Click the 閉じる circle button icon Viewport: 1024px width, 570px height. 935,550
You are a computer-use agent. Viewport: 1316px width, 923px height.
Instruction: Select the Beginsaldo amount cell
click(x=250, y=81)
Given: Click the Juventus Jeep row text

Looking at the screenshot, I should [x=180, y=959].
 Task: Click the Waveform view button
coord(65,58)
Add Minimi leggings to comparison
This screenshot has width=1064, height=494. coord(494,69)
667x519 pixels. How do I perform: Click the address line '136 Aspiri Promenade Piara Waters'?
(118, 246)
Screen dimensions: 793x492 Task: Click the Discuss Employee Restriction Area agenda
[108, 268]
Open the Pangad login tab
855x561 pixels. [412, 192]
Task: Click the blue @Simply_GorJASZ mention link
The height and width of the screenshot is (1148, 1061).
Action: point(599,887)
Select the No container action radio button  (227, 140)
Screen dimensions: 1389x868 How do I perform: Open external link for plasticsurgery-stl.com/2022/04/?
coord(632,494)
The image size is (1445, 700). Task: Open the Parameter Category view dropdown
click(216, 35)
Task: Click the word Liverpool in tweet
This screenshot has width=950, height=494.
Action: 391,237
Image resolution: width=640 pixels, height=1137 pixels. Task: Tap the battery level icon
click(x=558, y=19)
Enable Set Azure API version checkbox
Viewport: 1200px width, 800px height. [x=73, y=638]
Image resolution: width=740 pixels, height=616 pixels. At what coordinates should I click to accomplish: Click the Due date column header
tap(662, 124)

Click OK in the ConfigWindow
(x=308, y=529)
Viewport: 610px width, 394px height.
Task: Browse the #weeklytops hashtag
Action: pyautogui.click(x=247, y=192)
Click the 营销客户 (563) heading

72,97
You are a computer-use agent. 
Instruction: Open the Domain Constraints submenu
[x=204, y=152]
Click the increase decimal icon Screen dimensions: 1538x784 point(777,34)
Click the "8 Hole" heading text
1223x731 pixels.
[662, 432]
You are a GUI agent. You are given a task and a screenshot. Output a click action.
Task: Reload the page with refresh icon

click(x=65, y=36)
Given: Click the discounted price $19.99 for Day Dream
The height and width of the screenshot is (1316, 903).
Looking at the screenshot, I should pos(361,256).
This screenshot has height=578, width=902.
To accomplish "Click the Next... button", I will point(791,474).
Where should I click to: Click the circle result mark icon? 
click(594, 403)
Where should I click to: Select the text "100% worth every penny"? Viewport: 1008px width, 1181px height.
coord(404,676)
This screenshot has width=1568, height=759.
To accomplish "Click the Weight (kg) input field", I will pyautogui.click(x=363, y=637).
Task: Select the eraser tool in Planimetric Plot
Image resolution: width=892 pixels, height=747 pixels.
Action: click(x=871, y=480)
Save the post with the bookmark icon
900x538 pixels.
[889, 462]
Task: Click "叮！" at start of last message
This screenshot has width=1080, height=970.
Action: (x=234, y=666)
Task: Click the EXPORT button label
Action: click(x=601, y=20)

■ ACTIVITY
What is the number of lines in the data that hold the string "will"? Answer with the number only.

■ THE COMPLETED TASK
2